[[ DATA PROVIDED, beginning ]]

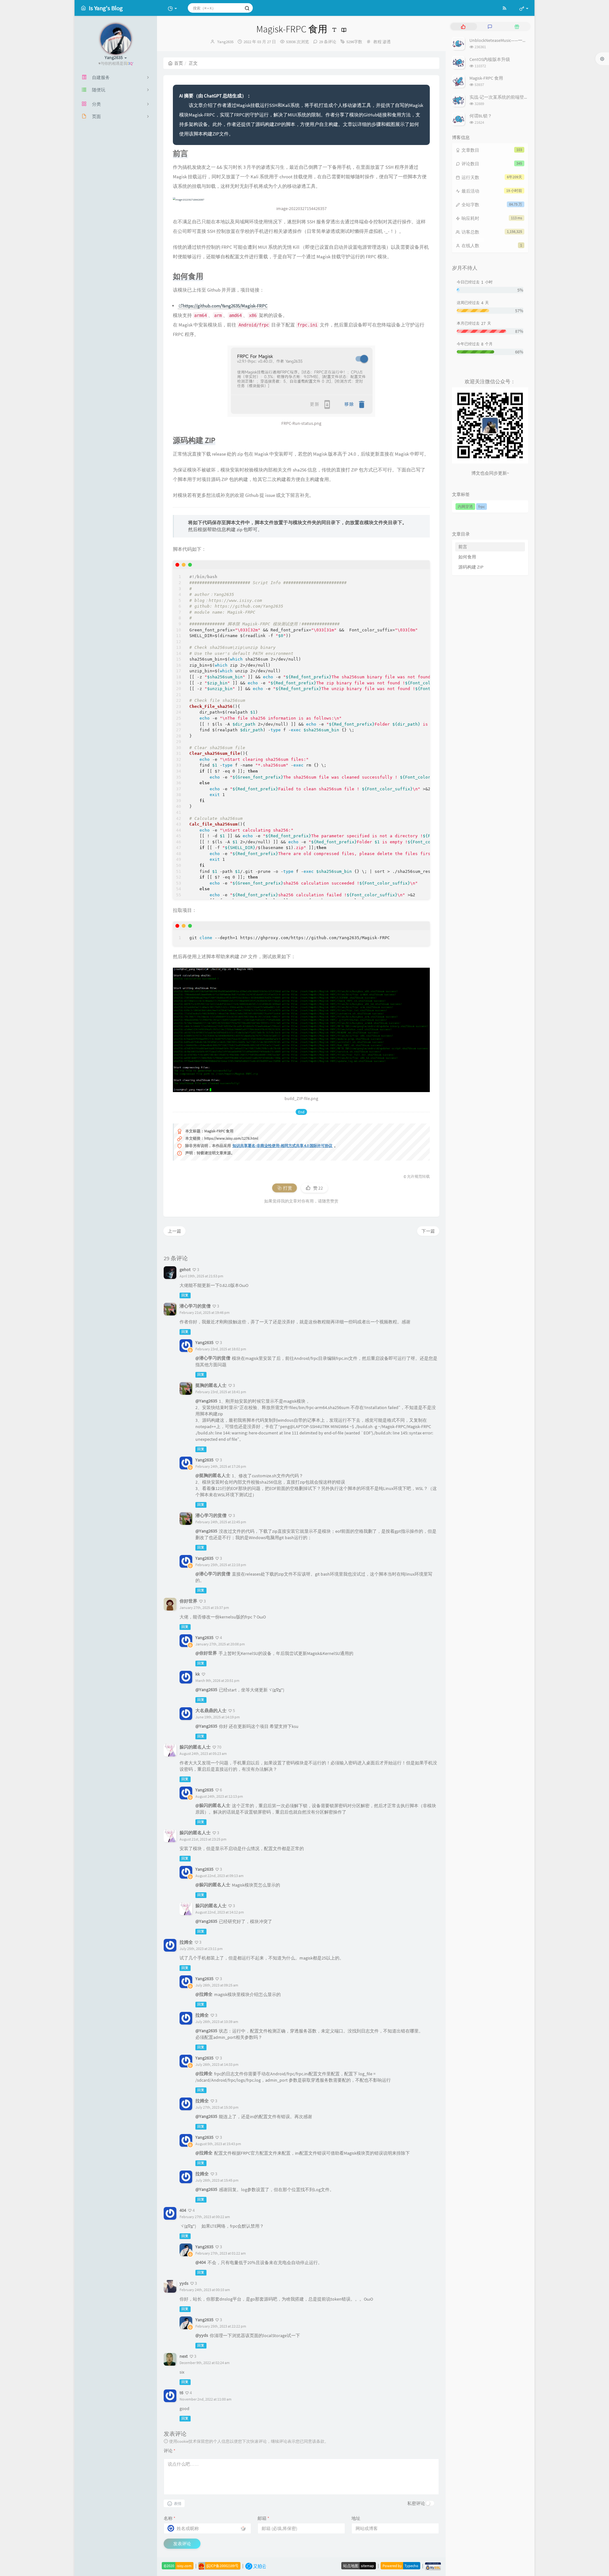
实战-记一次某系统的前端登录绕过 (503, 97)
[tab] (463, 26)
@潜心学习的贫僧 (212, 1358)
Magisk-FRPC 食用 (486, 78)
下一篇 (428, 1231)
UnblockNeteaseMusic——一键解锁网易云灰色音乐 (518, 40)
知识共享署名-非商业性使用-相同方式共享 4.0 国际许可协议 (282, 1145)
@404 (200, 2262)
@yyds (201, 2335)
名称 (169, 2518)
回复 (184, 1295)
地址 (355, 2518)
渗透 (387, 41)
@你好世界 (206, 1653)
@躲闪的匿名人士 (212, 1805)
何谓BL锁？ (480, 116)
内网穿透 (465, 506)
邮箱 (263, 2518)
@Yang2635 (206, 1401)
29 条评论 (327, 41)
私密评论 (416, 2503)
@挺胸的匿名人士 (212, 1475)
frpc (481, 506)
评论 (169, 2451)
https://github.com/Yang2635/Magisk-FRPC (225, 306)
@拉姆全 (204, 1994)
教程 (377, 41)
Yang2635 (225, 41)
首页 (178, 63)
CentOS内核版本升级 (489, 59)
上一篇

[[ DATA PROVIDED, end ]]

### WORK INSTRUCTIONS
Looking at the records, how many lines include "Magisk"? Respond with the number only.

### COMPLETED EXERCISE
2